-- Opening Marker --
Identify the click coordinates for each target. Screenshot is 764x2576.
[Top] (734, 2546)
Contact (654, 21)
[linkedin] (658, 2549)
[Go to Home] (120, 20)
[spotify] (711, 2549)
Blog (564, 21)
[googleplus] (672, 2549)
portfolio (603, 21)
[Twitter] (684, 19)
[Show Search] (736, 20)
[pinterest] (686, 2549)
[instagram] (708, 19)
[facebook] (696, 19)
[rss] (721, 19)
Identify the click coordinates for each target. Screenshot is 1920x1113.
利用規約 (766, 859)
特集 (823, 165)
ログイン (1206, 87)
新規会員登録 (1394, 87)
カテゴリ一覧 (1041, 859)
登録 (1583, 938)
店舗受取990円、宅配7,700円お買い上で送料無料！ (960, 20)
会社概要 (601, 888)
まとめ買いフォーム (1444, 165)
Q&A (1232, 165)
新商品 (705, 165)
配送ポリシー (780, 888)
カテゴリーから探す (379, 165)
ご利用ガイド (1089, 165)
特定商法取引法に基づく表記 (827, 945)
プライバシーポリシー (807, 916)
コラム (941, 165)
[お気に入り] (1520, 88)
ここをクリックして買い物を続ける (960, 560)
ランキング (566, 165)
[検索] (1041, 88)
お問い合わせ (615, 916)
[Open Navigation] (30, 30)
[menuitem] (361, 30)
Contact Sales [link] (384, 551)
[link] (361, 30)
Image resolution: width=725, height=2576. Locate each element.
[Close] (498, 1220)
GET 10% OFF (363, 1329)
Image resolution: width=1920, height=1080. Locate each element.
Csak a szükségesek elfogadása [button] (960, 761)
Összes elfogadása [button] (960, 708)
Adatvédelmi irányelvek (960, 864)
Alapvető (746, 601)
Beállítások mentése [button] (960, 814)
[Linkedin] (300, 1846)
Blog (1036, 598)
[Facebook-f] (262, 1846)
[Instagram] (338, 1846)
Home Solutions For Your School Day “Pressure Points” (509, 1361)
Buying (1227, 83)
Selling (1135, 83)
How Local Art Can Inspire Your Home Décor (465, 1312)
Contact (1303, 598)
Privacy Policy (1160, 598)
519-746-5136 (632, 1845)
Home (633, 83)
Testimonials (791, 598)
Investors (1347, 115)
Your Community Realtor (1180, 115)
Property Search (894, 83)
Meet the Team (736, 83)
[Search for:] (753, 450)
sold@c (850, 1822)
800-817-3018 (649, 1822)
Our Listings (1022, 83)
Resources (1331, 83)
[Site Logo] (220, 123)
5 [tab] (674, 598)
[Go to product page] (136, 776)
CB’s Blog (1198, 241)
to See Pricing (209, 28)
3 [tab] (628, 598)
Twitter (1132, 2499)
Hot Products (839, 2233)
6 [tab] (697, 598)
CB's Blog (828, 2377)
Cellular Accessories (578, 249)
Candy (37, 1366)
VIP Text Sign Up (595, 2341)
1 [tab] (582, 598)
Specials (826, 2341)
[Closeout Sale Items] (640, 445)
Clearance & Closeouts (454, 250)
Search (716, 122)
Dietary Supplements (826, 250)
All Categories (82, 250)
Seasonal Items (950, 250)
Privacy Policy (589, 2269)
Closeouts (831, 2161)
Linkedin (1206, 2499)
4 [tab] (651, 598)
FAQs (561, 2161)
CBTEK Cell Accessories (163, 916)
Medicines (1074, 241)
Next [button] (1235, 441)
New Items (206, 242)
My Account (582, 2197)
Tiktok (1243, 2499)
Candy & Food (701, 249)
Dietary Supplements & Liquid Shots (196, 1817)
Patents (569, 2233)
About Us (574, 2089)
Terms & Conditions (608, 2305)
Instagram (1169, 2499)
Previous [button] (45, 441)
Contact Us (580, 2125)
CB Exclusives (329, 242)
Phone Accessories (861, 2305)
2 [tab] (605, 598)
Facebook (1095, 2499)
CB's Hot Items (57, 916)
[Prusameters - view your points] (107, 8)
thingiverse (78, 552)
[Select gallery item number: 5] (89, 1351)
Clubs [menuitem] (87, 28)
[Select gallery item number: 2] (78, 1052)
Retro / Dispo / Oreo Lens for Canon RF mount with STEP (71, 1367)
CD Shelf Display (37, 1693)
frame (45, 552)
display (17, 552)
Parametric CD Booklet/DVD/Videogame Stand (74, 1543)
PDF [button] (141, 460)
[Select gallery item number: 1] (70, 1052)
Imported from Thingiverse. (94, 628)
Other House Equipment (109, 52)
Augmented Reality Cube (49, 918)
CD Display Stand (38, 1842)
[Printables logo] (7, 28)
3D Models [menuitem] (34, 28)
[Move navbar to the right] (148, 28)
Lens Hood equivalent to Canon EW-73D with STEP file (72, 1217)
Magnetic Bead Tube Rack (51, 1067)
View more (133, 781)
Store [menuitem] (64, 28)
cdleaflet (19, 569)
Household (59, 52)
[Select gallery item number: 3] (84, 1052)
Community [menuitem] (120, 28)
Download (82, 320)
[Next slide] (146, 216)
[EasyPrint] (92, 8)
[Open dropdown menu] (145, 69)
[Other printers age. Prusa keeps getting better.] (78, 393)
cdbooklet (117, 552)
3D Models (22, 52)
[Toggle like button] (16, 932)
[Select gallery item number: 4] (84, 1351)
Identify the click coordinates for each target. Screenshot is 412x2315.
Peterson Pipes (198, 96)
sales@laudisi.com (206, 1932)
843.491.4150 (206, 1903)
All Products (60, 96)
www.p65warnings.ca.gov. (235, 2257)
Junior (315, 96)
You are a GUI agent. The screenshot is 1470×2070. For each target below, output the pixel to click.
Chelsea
-- Closing Marker --
• _Activity_
Within the material above, extract exactly the lines that start at the line containing "CD Shelf Display (37, 1693)" and stop after the line containing "sales@laudisi.com (206, 1932)", and only those.

• _Answer to the exercise_
CD Shelf Display (37, 1693)
frame (45, 552)
display (17, 552)
Parametric CD Booklet/DVD/Videogame Stand (74, 1543)
PDF [button] (141, 460)
[Select gallery item number: 1] (70, 1052)
Imported from Thingiverse. (94, 628)
Other House Equipment (109, 52)
Augmented Reality Cube (49, 918)
CD Display Stand (38, 1842)
[Printables logo] (7, 28)
3D Models [menuitem] (34, 28)
[Move navbar to the right] (148, 28)
Lens Hood equivalent to Canon EW-73D with STEP file (72, 1217)
Magnetic Bead Tube Rack (51, 1067)
View more (133, 781)
Store [menuitem] (64, 28)
cdleaflet (19, 569)
Household (59, 52)
[Select gallery item number: 3] (84, 1052)
Community [menuitem] (120, 28)
Download (82, 320)
[Next slide] (146, 216)
[EasyPrint] (92, 8)
[Open dropdown menu] (145, 69)
[Other printers age. Prusa keeps getting better.] (78, 393)
cdbooklet (117, 552)
3D Models (22, 52)
[Toggle like button] (16, 932)
[Select gallery item number: 4] (84, 1351)
Identify the click coordinates for each target. Screenshot is 412x2315.
Peterson Pipes (198, 96)
sales@laudisi.com (206, 1932)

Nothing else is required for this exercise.